◆ Stored entries:
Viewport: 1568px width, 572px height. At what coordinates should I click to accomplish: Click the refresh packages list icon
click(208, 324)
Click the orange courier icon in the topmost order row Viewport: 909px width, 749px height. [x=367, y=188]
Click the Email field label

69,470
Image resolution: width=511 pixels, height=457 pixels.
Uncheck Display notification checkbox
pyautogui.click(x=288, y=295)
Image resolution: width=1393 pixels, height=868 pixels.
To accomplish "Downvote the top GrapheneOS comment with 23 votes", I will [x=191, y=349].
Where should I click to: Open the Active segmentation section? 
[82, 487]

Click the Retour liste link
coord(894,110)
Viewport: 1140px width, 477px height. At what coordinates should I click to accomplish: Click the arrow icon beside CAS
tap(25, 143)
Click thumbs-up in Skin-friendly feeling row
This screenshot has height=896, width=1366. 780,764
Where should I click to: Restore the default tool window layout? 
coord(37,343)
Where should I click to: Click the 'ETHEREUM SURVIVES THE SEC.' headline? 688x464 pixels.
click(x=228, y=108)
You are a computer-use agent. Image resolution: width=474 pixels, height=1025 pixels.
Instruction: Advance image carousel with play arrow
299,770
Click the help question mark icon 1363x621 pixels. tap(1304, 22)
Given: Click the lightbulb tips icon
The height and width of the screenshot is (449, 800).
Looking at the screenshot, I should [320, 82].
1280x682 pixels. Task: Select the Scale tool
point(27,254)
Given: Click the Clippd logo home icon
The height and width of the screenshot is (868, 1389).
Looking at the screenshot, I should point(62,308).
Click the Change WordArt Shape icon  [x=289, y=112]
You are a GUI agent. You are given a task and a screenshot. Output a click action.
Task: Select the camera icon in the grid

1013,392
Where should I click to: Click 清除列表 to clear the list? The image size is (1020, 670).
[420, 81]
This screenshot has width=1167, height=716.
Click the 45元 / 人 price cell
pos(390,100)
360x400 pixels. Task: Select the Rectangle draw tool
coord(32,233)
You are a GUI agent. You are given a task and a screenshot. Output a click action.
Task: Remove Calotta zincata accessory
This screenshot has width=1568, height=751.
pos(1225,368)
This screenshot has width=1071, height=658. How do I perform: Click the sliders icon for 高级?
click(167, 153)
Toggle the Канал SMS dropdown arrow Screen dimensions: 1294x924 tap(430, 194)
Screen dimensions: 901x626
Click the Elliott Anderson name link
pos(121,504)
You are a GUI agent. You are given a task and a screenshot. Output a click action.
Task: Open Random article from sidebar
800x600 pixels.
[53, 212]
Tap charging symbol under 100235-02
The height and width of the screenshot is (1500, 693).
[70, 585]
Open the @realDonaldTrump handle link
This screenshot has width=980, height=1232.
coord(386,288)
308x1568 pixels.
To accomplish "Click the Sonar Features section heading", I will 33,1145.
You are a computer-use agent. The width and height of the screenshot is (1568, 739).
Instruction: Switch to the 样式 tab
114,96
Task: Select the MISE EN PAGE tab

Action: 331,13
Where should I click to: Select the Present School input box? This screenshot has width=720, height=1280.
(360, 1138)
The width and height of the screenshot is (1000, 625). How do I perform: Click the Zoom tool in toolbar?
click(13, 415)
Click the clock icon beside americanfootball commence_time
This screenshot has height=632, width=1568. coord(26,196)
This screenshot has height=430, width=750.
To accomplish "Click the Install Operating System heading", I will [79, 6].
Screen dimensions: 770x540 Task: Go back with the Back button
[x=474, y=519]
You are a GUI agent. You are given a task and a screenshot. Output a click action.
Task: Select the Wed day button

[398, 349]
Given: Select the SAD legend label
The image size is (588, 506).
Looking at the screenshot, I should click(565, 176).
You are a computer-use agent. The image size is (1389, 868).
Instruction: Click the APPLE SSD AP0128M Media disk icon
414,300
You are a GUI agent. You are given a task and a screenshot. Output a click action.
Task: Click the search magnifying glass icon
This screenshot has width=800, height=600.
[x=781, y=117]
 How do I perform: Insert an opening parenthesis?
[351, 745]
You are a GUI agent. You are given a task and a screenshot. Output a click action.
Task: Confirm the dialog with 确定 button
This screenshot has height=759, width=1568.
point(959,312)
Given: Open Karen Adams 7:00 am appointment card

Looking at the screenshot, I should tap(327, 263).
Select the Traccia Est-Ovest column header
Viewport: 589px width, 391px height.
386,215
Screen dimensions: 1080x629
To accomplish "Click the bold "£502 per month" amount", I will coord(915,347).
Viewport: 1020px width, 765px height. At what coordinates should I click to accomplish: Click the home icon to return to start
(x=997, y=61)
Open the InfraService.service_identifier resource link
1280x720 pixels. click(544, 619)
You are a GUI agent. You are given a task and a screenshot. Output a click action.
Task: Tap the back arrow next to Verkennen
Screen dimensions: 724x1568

◆ WHAT YOU NEED TO DO:
Could you transcribe the entries above word for word, from the line with "800x600 pixels." down to the line with "Screen dimensions: 1080x629", keeping both?

◆ EXERCISE RESPONSE:
800x600 pixels.
[53, 212]
Tap charging symbol under 100235-02
The height and width of the screenshot is (1500, 693).
[70, 585]
Open the @realDonaldTrump handle link
This screenshot has width=980, height=1232.
coord(386,288)
308x1568 pixels.
To accomplish "Click the Sonar Features section heading", I will 33,1145.
You are a computer-use agent. The width and height of the screenshot is (1568, 739).
Instruction: Switch to the 样式 tab
114,96
Task: Select the MISE EN PAGE tab

Action: 331,13
Where should I click to: Select the Present School input box? This screenshot has width=720, height=1280.
(360, 1138)
The width and height of the screenshot is (1000, 625). How do I perform: Click the Zoom tool in toolbar?
click(13, 415)
Click the clock icon beside americanfootball commence_time
This screenshot has height=632, width=1568. coord(26,196)
This screenshot has height=430, width=750.
To accomplish "Click the Install Operating System heading", I will [79, 6].
Screen dimensions: 770x540 Task: Go back with the Back button
[x=474, y=519]
You are a GUI agent. You are given a task and a screenshot. Output a click action.
Task: Select the Wed day button

[398, 349]
Given: Select the SAD legend label
The image size is (588, 506).
Looking at the screenshot, I should click(565, 176).
You are a computer-use agent. The image size is (1389, 868).
Instruction: Click the APPLE SSD AP0128M Media disk icon
414,300
You are a GUI agent. You are given a task and a screenshot. Output a click action.
Task: Click the search magnifying glass icon
This screenshot has width=800, height=600.
[x=781, y=117]
 How do I perform: Insert an opening parenthesis?
[351, 745]
You are a GUI agent. You are given a task and a screenshot. Output a click action.
Task: Confirm the dialog with 确定 button
This screenshot has height=759, width=1568.
point(959,312)
Given: Open Karen Adams 7:00 am appointment card

Looking at the screenshot, I should tap(327, 263).
Select the Traccia Est-Ovest column header
Viewport: 589px width, 391px height.
386,215
Screen dimensions: 1080x629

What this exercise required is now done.